## INSTRUCTIONS FOR THE TASK
Return the rows from the line containing "The image size" through the last line, inclusive, copying them verbatim. Leave the pictures out of your answer.

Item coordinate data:
◆ ◆ ◆ ◆
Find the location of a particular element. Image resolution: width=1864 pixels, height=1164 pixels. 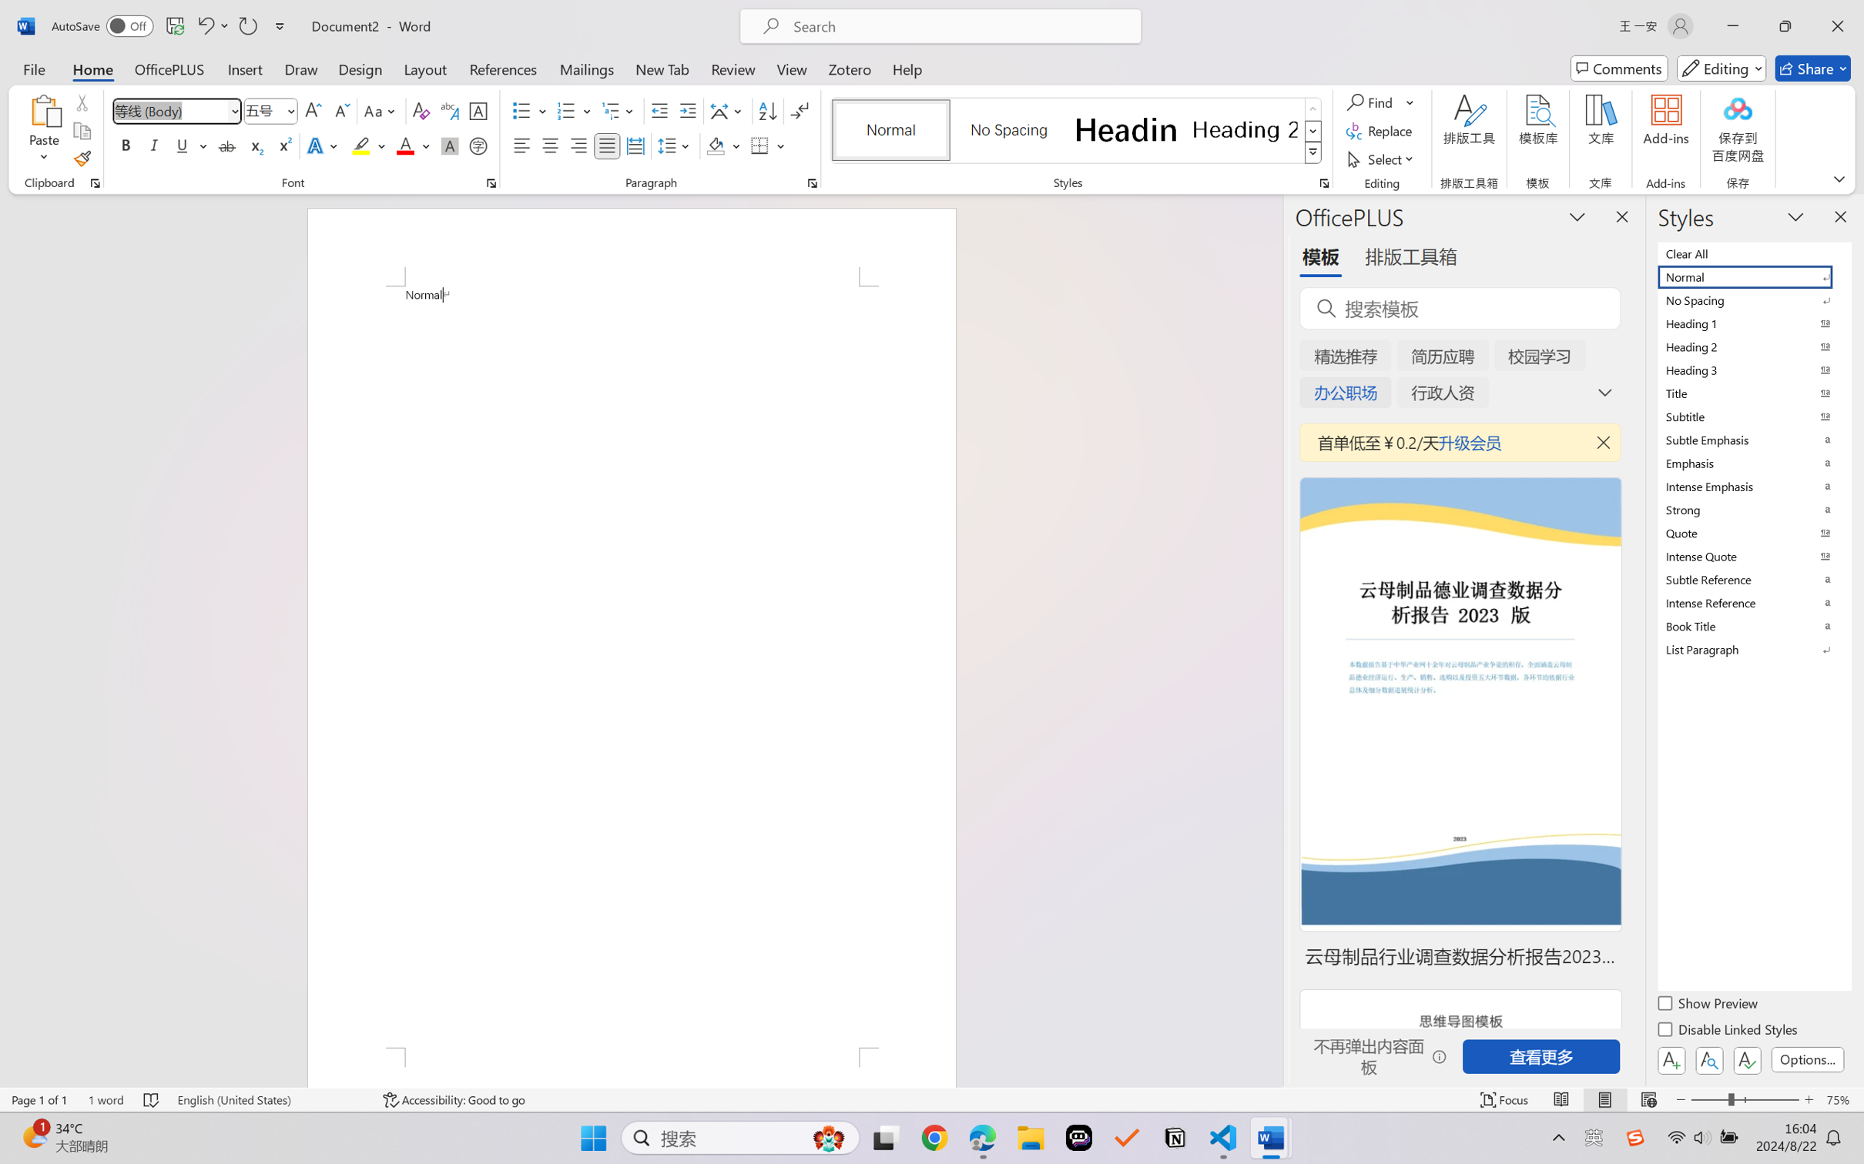

'Mailings' is located at coordinates (587, 68).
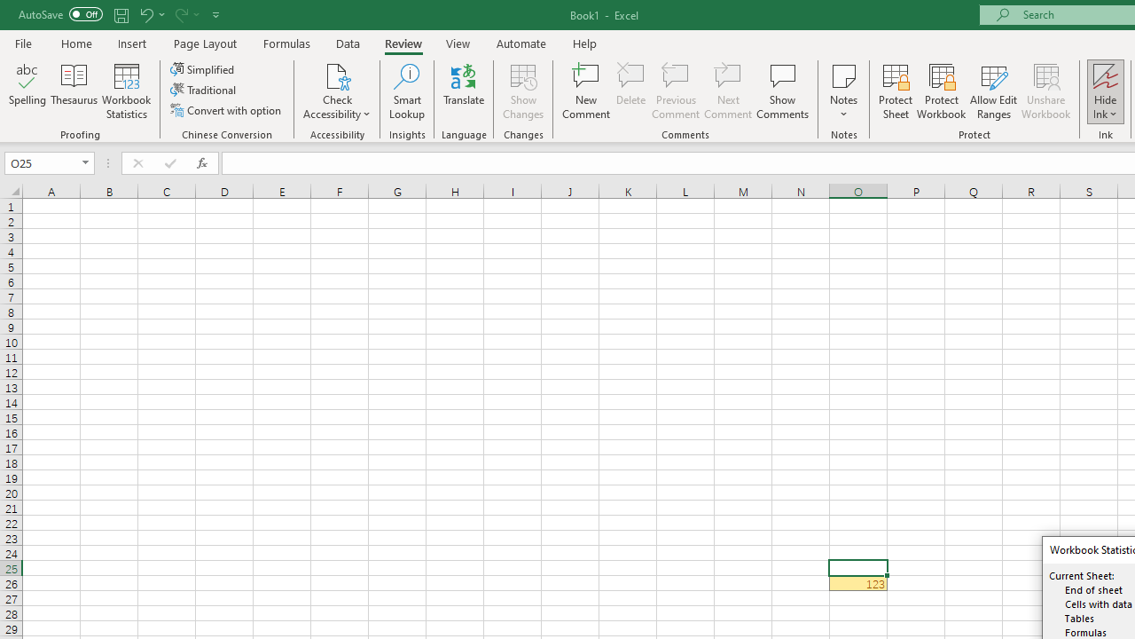  What do you see at coordinates (42, 162) in the screenshot?
I see `'Name Box'` at bounding box center [42, 162].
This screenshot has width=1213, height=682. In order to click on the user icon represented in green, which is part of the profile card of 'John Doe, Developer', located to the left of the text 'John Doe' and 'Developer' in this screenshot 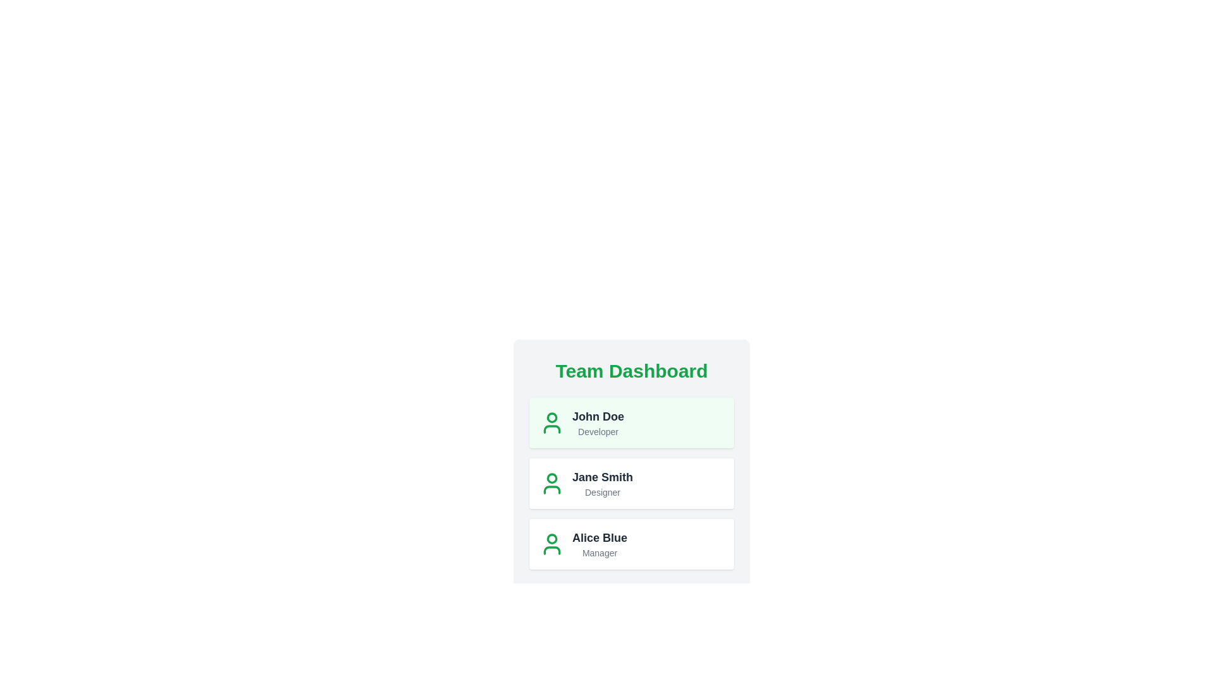, I will do `click(552, 423)`.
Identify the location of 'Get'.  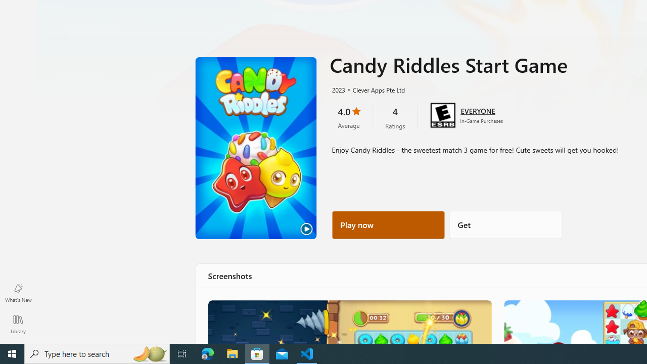
(505, 224).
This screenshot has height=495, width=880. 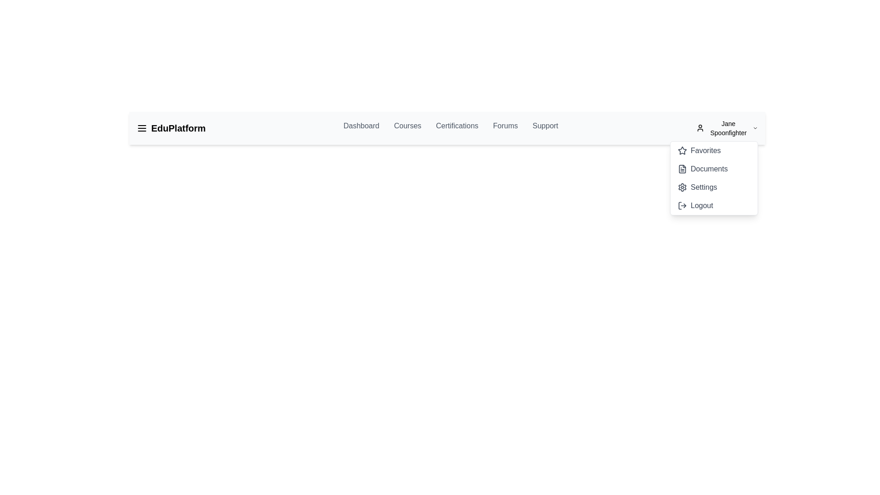 What do you see at coordinates (755, 128) in the screenshot?
I see `the downward-pointing chevron icon located at the rightmost part of the user information area displaying the name 'Jane Spoonfighter'` at bounding box center [755, 128].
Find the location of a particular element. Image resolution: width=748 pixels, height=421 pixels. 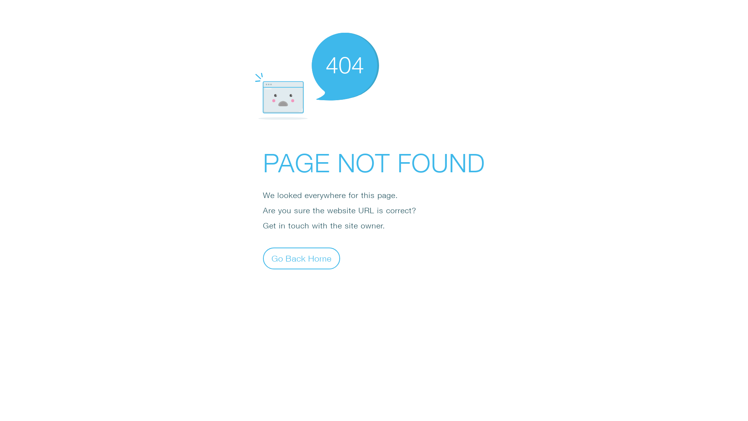

'Go Back Home' is located at coordinates (301, 258).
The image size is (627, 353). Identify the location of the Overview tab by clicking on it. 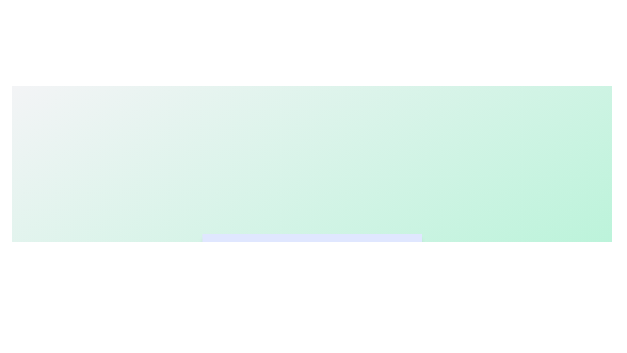
(244, 250).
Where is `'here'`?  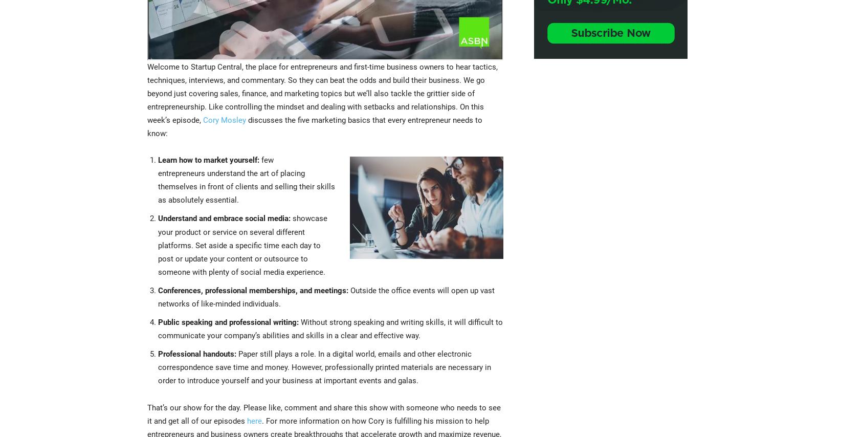
'here' is located at coordinates (245, 419).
◆ ◆ ◆ ◆
## RESULT OF THIS EXERCISE
The image size is (627, 353). Identify the location of the Overview tab by clicking on it. 
(244, 250).
Where is `'here'`?  
'here' is located at coordinates (245, 419).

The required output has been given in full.